Tapi, Kuonji terlihat sangat terkejut.
"S... Sa... Na... Da...!"
Aku tidak bersalah, kan? Itu semua salahmu karena salah paham, dan Kotono yang cuma bermain-main dengan situasi ini.
"Tunggu. Kau, berniat mengganggu Aki-kun-ku, ya?"
"Siapa yang punya dia!?"
"Hehehe. Kamu marah seperti kucing, ya? Lucu sekali... atau mungkin."

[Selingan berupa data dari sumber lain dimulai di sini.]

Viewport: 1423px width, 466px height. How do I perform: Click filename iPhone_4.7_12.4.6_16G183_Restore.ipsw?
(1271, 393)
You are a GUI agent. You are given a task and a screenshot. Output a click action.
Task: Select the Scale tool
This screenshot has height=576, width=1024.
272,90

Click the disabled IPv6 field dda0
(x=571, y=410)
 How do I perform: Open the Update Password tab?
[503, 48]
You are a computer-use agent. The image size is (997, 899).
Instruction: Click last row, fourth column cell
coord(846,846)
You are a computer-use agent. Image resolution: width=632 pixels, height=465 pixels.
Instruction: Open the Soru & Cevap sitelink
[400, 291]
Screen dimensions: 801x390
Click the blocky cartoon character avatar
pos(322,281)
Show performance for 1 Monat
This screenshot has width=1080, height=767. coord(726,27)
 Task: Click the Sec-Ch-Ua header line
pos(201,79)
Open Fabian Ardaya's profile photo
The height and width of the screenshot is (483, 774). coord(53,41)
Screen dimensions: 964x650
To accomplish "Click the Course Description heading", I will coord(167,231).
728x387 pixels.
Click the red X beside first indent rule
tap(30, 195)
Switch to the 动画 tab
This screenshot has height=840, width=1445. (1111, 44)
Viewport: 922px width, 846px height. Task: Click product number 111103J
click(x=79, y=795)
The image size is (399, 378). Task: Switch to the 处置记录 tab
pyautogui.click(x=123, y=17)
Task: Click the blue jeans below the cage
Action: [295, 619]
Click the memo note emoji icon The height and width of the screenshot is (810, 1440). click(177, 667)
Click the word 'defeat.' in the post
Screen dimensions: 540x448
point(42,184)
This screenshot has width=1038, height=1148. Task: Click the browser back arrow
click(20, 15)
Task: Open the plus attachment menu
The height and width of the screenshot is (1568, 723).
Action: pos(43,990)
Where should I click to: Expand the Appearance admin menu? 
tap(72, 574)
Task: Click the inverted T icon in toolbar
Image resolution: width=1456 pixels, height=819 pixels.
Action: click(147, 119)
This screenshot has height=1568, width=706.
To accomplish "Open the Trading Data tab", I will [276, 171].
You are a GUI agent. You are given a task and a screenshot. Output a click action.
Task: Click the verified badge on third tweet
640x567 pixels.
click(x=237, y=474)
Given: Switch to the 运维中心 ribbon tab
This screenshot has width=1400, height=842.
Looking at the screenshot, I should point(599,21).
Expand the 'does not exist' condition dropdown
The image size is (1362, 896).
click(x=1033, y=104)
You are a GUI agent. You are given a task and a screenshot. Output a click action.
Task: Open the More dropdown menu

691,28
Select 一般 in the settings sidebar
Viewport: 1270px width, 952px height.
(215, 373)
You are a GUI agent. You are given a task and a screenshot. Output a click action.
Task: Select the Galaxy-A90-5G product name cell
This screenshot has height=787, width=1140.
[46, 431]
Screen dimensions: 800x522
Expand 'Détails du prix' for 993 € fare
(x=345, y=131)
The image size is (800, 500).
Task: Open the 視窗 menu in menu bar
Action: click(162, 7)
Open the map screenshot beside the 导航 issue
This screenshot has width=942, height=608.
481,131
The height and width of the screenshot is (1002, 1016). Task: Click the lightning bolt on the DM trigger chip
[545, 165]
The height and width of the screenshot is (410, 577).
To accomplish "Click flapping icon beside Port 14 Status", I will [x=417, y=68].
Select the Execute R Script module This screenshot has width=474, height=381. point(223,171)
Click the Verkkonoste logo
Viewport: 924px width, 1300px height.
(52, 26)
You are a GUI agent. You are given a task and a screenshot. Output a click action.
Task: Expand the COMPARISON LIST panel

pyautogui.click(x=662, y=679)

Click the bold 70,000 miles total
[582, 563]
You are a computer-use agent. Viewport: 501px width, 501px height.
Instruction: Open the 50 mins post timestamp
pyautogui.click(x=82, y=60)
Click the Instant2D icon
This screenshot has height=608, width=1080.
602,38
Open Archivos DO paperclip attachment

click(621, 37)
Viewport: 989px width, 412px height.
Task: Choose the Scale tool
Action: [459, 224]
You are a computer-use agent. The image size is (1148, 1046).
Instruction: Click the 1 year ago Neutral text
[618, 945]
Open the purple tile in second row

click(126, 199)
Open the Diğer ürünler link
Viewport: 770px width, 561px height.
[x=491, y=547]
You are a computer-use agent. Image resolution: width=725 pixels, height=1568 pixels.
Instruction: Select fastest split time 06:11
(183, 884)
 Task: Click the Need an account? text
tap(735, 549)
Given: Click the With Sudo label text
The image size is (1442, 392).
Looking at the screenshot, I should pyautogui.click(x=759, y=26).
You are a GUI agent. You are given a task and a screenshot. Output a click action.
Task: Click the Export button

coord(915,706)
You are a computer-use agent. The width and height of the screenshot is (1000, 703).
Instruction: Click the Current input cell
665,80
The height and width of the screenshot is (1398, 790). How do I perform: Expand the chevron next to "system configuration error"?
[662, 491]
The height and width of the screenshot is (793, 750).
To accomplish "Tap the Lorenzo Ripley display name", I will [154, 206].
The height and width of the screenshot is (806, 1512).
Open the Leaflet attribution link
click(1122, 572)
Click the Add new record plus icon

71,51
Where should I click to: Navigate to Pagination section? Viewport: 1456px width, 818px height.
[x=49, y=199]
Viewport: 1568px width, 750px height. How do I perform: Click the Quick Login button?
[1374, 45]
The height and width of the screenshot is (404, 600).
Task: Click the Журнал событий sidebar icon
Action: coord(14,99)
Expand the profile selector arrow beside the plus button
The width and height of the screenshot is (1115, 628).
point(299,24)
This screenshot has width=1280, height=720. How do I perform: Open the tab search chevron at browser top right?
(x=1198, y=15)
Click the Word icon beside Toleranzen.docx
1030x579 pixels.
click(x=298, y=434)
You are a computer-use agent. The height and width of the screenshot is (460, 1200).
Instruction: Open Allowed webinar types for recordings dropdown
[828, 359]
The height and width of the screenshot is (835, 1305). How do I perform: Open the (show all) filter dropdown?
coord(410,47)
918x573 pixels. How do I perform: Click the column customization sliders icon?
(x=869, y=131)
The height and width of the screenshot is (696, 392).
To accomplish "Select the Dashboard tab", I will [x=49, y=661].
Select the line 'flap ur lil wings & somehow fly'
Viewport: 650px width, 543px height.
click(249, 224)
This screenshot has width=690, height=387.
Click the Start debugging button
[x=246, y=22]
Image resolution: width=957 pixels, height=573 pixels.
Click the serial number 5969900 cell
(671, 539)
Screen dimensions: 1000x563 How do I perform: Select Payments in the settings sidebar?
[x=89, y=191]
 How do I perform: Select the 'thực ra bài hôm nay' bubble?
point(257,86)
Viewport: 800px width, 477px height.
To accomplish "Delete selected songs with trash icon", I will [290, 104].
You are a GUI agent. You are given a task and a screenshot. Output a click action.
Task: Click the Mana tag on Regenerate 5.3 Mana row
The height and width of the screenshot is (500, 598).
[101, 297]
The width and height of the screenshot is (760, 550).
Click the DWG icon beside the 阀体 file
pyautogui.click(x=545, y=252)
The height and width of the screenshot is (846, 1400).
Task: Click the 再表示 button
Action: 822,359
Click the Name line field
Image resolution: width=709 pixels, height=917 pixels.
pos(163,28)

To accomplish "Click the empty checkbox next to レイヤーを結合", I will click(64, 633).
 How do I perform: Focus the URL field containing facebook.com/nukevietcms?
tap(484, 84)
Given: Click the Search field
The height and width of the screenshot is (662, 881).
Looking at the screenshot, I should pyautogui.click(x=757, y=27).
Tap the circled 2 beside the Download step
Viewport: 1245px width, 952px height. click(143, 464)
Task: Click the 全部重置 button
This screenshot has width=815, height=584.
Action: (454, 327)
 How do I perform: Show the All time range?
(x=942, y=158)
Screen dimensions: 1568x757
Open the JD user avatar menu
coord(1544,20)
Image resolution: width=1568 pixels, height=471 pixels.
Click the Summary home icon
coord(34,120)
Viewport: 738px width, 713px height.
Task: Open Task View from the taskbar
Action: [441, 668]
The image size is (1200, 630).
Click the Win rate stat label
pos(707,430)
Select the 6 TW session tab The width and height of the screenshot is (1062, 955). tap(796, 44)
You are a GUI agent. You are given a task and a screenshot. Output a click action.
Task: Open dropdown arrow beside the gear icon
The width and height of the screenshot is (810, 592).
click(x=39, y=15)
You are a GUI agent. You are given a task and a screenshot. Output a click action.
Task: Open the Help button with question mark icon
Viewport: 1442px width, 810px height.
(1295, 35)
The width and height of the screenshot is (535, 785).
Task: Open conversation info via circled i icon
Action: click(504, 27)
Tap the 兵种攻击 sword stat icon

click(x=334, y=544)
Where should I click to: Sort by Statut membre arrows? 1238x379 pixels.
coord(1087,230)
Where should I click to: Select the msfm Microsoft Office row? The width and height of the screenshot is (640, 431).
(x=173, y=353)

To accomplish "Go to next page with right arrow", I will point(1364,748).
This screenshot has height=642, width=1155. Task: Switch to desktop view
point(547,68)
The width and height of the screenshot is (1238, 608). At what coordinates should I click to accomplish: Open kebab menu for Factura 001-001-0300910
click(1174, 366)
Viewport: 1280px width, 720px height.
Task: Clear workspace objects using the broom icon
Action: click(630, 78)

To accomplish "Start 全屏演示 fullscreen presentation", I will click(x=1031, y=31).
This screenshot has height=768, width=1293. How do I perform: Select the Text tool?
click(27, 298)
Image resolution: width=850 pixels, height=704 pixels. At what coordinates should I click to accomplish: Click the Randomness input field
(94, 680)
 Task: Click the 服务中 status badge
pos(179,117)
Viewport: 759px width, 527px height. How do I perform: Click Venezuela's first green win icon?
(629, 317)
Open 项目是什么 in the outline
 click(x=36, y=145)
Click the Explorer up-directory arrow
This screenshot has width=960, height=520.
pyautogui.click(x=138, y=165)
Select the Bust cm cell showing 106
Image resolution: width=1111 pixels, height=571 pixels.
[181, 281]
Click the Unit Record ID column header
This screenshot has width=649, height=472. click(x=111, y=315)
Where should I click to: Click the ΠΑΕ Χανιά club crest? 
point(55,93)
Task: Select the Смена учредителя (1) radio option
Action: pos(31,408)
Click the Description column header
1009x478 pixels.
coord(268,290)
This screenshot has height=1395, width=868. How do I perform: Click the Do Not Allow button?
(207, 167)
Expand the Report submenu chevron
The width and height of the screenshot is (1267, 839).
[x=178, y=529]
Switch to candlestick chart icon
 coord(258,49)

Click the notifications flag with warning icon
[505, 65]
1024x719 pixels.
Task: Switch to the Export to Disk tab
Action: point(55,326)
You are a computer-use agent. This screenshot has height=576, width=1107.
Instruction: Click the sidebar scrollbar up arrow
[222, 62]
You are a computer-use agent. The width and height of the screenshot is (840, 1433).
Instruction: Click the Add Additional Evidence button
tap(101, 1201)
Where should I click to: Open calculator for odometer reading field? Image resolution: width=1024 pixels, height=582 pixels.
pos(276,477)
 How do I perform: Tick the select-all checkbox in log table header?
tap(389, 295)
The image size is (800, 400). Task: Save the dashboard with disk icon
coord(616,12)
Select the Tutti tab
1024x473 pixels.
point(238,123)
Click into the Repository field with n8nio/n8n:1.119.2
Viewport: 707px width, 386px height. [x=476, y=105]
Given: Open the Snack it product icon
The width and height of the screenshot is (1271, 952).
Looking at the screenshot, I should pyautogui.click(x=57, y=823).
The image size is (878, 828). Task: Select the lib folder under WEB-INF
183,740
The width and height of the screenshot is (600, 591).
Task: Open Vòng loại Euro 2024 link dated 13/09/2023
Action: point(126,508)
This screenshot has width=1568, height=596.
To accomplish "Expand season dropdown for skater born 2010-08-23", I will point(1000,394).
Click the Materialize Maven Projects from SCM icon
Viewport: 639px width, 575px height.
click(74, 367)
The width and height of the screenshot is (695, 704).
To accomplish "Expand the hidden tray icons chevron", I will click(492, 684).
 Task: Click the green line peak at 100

Kotono, sejak tadi kau hanya menambahkan 'kashira' (mungkin) di ujung kalimatmu.
Gaya wanita dewasa yang kau coba tunjukkan terasa sangat murahan, itu tidak cocok denganmu.
Kotono berdiri dari kursinya. Mungkin karena sepatu hak tinggi, kini Kotono lebih tinggi dari Kuonji.
Taoi, Kuonji tidak gentar dan menatap Kotono dengan tatapan penuh amarah, seolah menatap dari bawah.
"Apa kau seorang mahasiswa? Lalu bagaimana dengan orang yang ditakdirkan untukmu?"
"Hah? Ah, aa..."
Sepertinya dia tidak memikirkan hal itu.
Matanya terlihat gelisah seperti kupu-kupu terbang.
"Ke... keinginan kecil saja, mungkin. Sebagai wanita dewasa, hal seperti ini seharusnya biasa, kan?"
"Ke... keinginan kecil...!?"
Kotono-chan, kau pasti baru saja membaca majalah bodoh lagi, ya. Onii-chan benar-benar khawatir dengan masa depanmu.
Oh, dan tolong berhenti, ini sudah mulai mengganggu pelanggan lain. Serius.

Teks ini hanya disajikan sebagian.